2.相続時に増築未登記部分があるとどうなる?
- 所有者の特定が困難 → 遺産分割協議がスムーズに進まない。
- 相続登記(所有権移転登記)だけでは済まず、
増築部分の表題登記・所有権保存登記が必要になる場合も。 - 売却・リフォーム・融資で、金融機関や買主から敬遠されることも。

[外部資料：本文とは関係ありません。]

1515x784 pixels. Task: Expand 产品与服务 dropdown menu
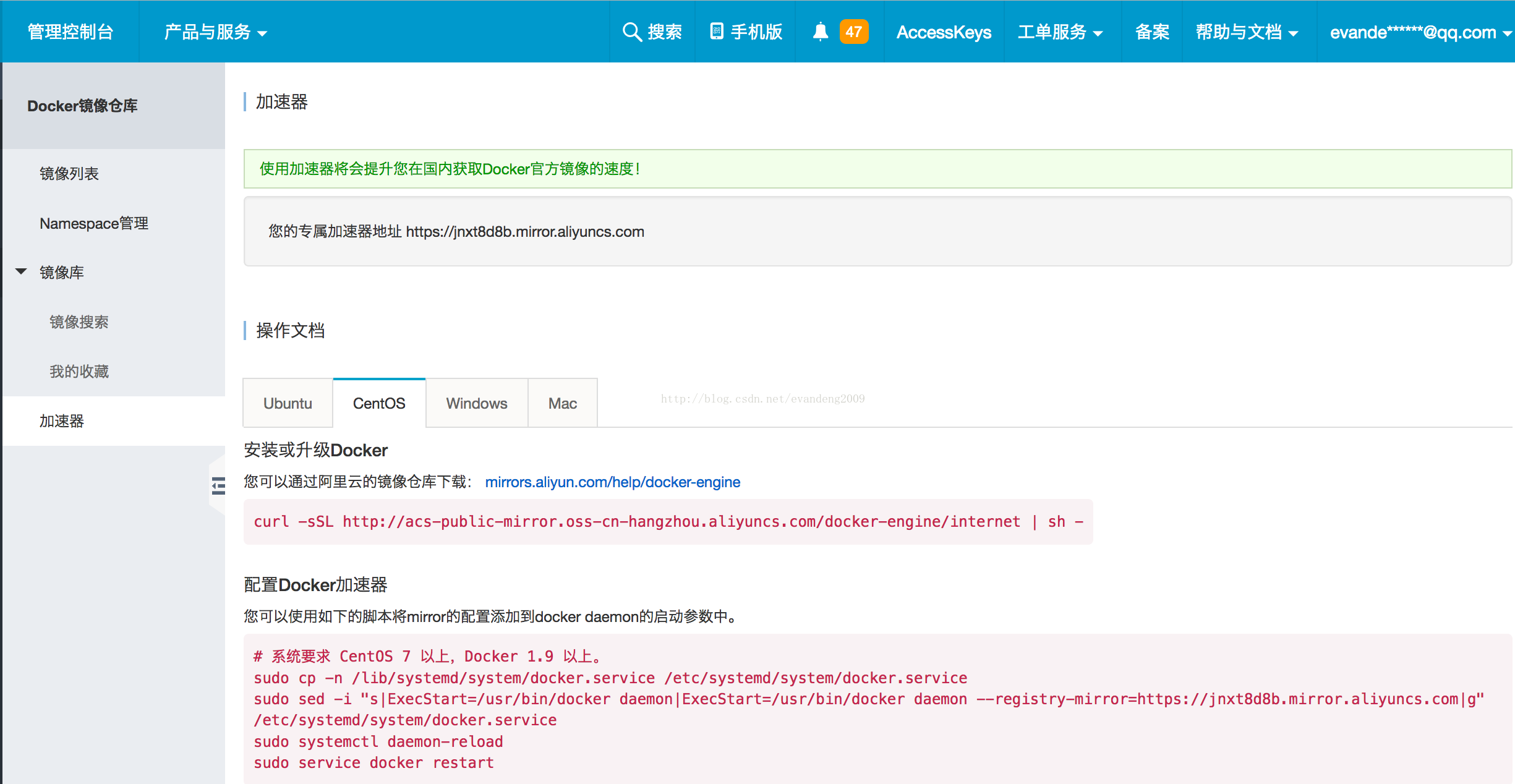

3.増築未登記部分がある場合の「手続きすべき3つのポイント」
① 現況把握・測量・図面作成
増築時期・構造・面積などを調査。必要に応じて測量・図面を作成します。
② 所有権を証明する代替資料の準備
施工業者の請負契約書・領収書・固定資産税台帳・名寄帳などを活用。
③ 遺産分割協議書・登記申請の実行
協議書には「増築部分も○○が取得する」と明記を推奨。
手続きは「表題登記 → 所有権保存登記 → 相続登記」の流れで。
4.放置すると起こる「3つのリスク」
リスク① 売却や建て替えができなくなる
→ 買主・金融機関が敬遠し、売却・建替えが遅延。
リスク② 相続人が増えて協議が難航
→ 世代交代で資料が散逸、解決がさらに困難に。
リスク③ 法律違反・過料の可能性
→ 新築・増築後1ヶ月以内の登記義務あり。怠ると10万円以下の過料。
5.なぜ今、滋賀県大津市で“増築未登記×相続”の相談が増えているのか?
- 昭和40~50年代建築の住宅が相続期を迎えている。
- 当時は登記手続きが今ほど厳格でなかった。
- 「親の代で増築したまま」「資料が残っていない」ケース多数。
- 相続登記義務化・空き家対策などの社会的背景も影響。
💬 土地家屋調査士×相続診断士 竹内貞直 コメント
2016年ごろ「所有者不明土地問題」で、
九州本島全体を上回る面積の土地が登記未了と報道されました。
これを契機に、国は相続登記だけでなく、
建物登記や関連手続きも義務化の方向へと進んでいます。
登記は日常生活から離れた分野ですが、
相続・売却・建替えのタイミングは“現実の問題”として避けられません。
この機会に、未登記部分を明確化し、
次世代にトラブルを残さない準備を進めておきましょう。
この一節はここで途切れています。